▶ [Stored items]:
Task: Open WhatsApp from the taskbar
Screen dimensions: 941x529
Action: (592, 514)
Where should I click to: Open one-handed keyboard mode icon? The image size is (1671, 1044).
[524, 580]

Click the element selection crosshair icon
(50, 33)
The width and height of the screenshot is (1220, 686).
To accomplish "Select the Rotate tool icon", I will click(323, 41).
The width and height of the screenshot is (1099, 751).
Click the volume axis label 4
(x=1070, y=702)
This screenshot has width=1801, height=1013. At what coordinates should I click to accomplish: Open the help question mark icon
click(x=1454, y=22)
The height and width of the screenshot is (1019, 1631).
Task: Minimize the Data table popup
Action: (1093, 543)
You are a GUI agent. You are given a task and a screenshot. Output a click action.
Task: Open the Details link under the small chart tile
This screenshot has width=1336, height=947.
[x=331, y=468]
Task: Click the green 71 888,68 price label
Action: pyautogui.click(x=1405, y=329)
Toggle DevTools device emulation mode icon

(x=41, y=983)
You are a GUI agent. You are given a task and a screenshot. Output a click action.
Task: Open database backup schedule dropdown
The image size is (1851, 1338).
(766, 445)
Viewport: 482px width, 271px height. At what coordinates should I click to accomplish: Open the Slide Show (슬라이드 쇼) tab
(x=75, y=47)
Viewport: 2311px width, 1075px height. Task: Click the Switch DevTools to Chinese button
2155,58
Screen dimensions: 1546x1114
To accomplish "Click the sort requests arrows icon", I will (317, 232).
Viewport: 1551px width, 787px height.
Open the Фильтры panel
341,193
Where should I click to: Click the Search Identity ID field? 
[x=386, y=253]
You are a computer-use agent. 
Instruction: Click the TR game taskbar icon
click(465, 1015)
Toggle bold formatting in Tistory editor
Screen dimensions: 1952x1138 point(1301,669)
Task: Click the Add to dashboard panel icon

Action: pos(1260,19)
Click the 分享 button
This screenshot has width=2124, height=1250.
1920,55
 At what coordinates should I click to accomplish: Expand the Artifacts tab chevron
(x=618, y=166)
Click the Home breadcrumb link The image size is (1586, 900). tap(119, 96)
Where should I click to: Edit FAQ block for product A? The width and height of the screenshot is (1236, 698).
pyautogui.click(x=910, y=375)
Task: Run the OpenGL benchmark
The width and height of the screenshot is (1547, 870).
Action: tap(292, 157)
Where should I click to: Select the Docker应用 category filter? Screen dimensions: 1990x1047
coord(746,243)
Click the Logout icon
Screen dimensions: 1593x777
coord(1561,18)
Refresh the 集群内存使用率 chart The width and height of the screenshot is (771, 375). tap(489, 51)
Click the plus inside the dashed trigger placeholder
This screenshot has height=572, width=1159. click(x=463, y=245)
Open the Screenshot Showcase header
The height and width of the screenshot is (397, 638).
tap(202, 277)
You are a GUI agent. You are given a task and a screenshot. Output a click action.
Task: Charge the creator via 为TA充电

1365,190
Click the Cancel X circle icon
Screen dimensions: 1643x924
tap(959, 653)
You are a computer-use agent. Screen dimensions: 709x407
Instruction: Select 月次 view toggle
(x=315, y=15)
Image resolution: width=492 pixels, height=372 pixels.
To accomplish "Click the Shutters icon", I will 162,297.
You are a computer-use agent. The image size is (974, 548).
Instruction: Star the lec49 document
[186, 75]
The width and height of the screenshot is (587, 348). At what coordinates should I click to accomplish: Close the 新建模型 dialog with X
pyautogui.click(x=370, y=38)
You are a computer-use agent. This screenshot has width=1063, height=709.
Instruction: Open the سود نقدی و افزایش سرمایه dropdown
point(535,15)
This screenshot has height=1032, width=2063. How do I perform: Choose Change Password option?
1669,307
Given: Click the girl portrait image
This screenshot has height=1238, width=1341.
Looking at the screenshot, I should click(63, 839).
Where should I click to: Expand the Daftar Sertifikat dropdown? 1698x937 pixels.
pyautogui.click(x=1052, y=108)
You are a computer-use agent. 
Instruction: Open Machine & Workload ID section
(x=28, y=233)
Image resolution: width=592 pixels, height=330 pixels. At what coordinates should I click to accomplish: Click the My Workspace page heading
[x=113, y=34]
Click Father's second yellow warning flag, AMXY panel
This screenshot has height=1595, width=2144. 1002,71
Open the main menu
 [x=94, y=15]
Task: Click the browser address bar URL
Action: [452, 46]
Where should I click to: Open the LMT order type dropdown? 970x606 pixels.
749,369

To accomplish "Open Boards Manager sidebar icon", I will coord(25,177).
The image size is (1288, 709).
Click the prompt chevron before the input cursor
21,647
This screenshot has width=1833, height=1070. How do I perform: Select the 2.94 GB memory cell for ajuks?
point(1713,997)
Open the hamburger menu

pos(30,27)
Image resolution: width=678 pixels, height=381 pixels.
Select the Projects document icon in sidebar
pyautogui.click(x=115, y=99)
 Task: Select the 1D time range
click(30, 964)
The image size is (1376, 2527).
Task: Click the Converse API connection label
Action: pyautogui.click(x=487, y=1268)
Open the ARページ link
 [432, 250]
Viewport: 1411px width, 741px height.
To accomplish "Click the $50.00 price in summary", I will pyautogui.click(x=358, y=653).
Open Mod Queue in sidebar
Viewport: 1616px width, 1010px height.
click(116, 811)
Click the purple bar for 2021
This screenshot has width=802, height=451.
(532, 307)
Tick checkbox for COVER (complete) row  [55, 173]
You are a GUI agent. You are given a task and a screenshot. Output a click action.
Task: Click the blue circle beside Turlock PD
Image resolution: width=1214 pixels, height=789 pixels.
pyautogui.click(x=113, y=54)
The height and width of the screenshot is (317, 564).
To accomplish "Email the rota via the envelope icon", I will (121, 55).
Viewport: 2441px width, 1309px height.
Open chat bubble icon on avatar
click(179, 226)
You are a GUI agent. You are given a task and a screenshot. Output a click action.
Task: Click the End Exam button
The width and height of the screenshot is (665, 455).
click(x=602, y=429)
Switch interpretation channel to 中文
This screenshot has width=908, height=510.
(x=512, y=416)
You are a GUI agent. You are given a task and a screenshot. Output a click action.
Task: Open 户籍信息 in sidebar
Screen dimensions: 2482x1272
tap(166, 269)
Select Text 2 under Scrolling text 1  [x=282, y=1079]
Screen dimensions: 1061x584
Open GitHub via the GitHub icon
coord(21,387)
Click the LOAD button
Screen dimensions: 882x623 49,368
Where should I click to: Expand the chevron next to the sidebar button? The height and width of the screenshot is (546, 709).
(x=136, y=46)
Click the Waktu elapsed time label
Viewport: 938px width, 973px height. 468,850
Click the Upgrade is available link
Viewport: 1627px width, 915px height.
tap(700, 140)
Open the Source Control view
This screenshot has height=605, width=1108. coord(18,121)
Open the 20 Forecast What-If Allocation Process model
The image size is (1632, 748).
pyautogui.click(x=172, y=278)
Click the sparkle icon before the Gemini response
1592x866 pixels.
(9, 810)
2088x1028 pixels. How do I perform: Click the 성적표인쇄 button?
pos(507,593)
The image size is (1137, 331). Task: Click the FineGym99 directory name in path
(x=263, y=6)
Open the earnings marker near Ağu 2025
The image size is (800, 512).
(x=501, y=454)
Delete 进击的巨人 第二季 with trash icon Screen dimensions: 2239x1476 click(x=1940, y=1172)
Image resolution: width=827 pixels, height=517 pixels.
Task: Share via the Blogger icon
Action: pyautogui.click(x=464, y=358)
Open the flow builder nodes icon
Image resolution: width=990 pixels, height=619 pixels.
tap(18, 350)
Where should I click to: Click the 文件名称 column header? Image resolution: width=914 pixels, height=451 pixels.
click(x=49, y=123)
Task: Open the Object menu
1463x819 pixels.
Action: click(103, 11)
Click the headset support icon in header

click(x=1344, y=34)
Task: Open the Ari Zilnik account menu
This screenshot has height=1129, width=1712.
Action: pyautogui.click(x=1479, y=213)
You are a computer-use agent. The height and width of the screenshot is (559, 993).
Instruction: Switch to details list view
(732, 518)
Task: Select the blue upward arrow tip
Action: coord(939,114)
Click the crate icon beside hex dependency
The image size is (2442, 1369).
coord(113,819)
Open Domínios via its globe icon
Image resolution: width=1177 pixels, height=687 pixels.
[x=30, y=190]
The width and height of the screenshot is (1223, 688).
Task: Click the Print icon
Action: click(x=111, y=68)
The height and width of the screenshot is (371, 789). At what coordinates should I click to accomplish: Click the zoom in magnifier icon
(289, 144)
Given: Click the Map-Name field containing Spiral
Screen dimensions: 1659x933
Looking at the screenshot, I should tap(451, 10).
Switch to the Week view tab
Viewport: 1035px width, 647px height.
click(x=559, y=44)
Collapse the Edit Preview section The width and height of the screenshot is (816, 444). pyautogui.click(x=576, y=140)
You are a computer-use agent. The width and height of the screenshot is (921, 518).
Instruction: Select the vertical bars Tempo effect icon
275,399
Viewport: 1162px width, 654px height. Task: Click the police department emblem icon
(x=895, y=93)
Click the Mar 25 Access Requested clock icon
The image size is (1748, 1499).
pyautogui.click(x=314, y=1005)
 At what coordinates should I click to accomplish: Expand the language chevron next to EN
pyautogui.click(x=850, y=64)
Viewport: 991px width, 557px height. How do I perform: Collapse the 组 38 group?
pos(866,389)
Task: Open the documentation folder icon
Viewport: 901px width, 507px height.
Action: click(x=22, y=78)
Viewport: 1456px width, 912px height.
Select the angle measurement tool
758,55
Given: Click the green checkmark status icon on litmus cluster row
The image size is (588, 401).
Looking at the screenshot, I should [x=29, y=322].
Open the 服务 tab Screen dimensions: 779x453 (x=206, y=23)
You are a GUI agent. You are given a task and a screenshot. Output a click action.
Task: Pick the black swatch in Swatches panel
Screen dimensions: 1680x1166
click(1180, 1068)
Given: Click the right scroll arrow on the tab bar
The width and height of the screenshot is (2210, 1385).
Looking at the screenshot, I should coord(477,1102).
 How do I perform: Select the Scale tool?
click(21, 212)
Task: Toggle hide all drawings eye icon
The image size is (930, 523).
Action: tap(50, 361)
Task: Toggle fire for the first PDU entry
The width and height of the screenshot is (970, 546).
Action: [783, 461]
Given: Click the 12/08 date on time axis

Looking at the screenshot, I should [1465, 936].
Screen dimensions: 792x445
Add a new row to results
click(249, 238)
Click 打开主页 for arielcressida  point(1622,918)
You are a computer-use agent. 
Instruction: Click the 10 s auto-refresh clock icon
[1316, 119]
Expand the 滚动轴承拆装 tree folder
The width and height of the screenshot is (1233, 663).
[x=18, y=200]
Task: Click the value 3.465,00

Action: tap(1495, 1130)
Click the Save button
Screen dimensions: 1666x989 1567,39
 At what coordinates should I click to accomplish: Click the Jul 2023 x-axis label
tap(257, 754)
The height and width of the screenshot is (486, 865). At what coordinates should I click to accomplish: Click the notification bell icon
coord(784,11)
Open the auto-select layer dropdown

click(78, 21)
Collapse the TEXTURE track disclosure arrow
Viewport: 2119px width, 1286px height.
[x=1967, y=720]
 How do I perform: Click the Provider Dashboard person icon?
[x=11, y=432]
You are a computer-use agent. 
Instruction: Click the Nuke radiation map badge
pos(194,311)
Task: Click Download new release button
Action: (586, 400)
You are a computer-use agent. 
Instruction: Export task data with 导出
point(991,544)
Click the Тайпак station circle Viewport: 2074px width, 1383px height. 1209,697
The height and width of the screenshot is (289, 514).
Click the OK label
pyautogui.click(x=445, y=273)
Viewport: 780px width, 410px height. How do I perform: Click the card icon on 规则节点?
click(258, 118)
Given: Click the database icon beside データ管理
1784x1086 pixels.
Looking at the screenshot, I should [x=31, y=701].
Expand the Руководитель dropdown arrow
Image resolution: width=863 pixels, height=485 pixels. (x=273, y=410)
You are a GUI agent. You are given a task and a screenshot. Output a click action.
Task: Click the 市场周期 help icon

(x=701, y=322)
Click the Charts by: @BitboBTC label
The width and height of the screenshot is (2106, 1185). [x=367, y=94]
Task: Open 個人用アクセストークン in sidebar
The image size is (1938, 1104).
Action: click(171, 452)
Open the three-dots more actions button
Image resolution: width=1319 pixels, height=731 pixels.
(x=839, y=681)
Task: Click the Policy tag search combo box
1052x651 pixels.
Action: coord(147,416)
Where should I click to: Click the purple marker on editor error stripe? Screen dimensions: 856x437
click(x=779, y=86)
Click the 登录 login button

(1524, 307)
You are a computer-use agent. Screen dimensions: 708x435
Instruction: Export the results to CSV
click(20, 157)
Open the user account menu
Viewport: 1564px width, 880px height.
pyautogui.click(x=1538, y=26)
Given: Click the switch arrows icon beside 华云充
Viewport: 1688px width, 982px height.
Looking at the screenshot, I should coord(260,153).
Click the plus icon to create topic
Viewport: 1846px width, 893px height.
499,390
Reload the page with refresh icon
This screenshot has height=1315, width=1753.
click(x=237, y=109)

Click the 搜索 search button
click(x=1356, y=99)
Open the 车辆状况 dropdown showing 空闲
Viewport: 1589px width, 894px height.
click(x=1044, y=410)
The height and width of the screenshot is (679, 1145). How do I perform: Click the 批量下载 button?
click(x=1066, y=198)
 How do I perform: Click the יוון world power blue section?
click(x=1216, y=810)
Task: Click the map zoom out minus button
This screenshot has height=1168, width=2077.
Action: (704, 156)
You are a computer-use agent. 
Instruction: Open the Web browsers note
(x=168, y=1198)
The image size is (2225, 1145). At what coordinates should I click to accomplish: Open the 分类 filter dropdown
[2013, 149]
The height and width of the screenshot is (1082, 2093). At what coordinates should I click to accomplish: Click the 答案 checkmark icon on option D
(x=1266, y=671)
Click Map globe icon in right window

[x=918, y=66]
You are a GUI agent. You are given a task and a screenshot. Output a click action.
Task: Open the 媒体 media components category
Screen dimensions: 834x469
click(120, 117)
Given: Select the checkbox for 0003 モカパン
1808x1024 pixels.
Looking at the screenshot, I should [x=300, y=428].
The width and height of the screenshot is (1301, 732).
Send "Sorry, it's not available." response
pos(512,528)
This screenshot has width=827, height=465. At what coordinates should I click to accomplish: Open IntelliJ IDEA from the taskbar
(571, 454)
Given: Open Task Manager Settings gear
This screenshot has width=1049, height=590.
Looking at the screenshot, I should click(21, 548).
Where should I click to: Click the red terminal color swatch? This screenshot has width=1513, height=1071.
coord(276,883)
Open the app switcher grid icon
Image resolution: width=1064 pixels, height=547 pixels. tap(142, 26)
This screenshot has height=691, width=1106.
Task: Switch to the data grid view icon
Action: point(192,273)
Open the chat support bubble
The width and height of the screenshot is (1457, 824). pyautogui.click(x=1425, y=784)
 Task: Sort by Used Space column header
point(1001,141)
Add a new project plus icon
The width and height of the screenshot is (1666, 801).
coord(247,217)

▶ [Aim of the task]: Go through the data and gather every line that holds "Manager".

▶ [Problem solution]:
To accomplish "Open Boards Manager sidebar icon", I will coord(25,177).
Given: Open Task Manager Settings gear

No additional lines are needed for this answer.